_EXERCISE INSTRUCTIONS_
Set down the lines below exactly as they stand, please. Go from the first through the one containing "Task: Click the Last visited URL link".

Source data
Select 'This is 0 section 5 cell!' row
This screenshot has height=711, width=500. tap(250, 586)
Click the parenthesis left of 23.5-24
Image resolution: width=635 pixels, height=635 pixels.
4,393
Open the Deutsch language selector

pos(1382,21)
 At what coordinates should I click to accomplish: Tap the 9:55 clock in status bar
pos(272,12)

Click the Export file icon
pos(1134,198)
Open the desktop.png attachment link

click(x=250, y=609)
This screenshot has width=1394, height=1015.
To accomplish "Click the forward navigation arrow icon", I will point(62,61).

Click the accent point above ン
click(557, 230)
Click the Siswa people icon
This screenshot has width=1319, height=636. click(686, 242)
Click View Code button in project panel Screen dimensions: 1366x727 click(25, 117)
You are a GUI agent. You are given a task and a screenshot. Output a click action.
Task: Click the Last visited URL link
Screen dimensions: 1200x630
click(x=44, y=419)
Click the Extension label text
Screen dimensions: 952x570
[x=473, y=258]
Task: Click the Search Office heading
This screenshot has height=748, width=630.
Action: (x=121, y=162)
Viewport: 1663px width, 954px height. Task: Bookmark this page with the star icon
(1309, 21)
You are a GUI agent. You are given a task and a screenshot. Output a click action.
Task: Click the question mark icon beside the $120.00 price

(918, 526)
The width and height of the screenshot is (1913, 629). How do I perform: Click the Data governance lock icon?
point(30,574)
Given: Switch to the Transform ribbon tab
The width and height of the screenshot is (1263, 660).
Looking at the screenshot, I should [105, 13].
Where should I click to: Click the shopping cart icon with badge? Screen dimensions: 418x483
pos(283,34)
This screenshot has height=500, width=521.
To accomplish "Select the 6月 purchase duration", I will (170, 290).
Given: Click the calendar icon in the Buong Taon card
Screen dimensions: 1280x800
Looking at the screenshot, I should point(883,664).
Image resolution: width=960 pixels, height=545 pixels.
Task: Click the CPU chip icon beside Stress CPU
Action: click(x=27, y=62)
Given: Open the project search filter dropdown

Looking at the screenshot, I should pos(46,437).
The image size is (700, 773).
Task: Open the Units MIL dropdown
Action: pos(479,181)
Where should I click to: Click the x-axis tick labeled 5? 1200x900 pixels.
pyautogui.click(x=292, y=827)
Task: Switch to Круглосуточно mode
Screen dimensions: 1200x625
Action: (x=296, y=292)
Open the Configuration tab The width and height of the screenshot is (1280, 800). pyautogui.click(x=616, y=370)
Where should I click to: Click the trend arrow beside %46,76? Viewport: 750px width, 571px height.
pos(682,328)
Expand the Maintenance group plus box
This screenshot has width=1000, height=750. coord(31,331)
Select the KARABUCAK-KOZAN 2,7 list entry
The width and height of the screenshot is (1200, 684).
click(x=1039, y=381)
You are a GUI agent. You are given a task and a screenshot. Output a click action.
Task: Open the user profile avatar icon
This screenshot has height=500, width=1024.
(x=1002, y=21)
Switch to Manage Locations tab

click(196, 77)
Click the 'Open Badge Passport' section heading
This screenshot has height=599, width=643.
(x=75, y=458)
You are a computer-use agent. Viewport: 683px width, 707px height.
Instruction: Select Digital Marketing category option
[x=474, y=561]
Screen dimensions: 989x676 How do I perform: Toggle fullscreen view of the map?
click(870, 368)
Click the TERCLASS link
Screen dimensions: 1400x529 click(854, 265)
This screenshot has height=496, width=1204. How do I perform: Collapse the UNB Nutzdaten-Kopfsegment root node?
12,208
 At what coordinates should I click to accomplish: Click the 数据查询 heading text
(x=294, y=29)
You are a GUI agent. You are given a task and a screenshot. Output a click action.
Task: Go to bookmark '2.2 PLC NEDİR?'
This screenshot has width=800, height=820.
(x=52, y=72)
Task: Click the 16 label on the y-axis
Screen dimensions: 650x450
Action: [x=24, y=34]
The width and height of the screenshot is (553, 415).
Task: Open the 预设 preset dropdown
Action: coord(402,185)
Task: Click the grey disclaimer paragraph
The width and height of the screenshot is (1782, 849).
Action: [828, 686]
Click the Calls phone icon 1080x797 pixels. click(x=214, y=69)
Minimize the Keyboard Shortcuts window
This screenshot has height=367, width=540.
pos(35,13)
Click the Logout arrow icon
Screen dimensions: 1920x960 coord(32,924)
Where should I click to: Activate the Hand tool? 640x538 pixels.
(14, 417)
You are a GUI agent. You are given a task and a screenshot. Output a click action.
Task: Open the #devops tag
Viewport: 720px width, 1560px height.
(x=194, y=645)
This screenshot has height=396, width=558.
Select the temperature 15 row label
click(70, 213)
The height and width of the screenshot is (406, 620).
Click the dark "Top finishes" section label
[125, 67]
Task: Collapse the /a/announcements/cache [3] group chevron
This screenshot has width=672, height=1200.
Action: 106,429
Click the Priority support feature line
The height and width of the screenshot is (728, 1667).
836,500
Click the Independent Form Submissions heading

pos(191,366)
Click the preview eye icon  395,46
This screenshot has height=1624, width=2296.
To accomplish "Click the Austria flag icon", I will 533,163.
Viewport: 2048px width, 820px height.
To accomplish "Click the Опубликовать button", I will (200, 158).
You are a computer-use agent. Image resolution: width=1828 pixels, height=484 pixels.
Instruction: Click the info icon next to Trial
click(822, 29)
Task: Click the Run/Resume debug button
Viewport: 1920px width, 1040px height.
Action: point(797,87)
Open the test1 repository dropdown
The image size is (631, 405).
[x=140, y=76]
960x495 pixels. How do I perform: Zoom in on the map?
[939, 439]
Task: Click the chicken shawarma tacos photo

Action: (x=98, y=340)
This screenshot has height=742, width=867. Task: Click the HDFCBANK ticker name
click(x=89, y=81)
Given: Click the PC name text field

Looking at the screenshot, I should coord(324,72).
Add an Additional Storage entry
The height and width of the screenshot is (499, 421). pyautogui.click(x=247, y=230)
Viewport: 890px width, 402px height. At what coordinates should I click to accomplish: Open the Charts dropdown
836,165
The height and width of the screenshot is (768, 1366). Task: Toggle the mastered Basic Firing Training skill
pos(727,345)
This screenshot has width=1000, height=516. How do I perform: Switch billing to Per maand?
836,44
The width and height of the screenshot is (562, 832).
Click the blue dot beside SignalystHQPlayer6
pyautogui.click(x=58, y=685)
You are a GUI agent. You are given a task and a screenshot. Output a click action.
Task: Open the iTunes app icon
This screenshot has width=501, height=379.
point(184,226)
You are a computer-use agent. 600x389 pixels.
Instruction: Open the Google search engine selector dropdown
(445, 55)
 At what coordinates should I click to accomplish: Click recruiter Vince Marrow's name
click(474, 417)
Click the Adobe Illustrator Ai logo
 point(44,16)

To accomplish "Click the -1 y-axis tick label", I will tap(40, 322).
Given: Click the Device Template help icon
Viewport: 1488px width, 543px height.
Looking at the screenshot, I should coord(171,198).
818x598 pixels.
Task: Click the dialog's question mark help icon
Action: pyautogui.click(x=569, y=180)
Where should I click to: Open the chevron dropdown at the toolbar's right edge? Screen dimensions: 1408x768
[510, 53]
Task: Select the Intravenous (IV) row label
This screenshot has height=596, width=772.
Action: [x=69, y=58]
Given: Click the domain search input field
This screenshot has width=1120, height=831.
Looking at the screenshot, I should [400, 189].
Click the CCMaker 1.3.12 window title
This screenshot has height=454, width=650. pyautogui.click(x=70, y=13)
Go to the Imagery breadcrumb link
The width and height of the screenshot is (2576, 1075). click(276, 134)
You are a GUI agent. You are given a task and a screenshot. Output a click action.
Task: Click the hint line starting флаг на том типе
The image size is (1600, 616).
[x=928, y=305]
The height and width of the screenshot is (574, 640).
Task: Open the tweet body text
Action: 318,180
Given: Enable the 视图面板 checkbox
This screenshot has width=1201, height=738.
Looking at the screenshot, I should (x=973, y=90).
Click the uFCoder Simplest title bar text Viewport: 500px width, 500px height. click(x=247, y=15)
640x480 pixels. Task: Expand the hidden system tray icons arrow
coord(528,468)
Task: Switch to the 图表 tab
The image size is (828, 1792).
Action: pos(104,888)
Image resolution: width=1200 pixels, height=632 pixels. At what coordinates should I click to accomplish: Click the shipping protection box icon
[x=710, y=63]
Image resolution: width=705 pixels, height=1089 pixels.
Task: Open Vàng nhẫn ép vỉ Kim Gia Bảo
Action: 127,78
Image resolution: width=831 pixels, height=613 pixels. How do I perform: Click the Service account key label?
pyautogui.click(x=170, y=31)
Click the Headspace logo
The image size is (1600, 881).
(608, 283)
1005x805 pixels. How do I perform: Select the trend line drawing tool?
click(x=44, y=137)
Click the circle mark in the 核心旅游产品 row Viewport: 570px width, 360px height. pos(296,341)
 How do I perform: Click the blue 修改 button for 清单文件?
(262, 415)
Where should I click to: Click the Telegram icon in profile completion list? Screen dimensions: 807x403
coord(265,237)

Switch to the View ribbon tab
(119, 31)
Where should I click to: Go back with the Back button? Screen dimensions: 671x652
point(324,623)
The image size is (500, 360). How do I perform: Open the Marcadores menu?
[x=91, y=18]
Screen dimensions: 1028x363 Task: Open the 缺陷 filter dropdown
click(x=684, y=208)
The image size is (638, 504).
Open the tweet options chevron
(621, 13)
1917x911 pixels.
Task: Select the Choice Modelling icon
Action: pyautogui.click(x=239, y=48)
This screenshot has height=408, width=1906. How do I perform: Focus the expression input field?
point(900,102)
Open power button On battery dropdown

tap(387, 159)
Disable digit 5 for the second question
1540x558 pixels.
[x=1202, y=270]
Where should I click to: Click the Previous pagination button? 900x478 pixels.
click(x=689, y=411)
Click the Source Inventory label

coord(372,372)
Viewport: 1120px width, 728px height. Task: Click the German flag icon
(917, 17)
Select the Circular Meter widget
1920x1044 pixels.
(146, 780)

_SOLUTION TO THIS PROBLEM_
Select 'This is 0 section 5 cell!' row
This screenshot has height=711, width=500. tap(250, 586)
Click the parenthesis left of 23.5-24
Image resolution: width=635 pixels, height=635 pixels.
4,393
Open the Deutsch language selector

pos(1382,21)
 At what coordinates should I click to accomplish: Tap the 9:55 clock in status bar
pos(272,12)

Click the Export file icon
pos(1134,198)
Open the desktop.png attachment link

click(x=250, y=609)
This screenshot has width=1394, height=1015.
To accomplish "Click the forward navigation arrow icon", I will point(62,61).

Click the accent point above ン
click(557, 230)
Click the Siswa people icon
This screenshot has width=1319, height=636. click(686, 242)
Click View Code button in project panel Screen dimensions: 1366x727 click(25, 117)
You are a GUI agent. You are given a task and a screenshot. Output a click action.
Task: Click the Last visited URL link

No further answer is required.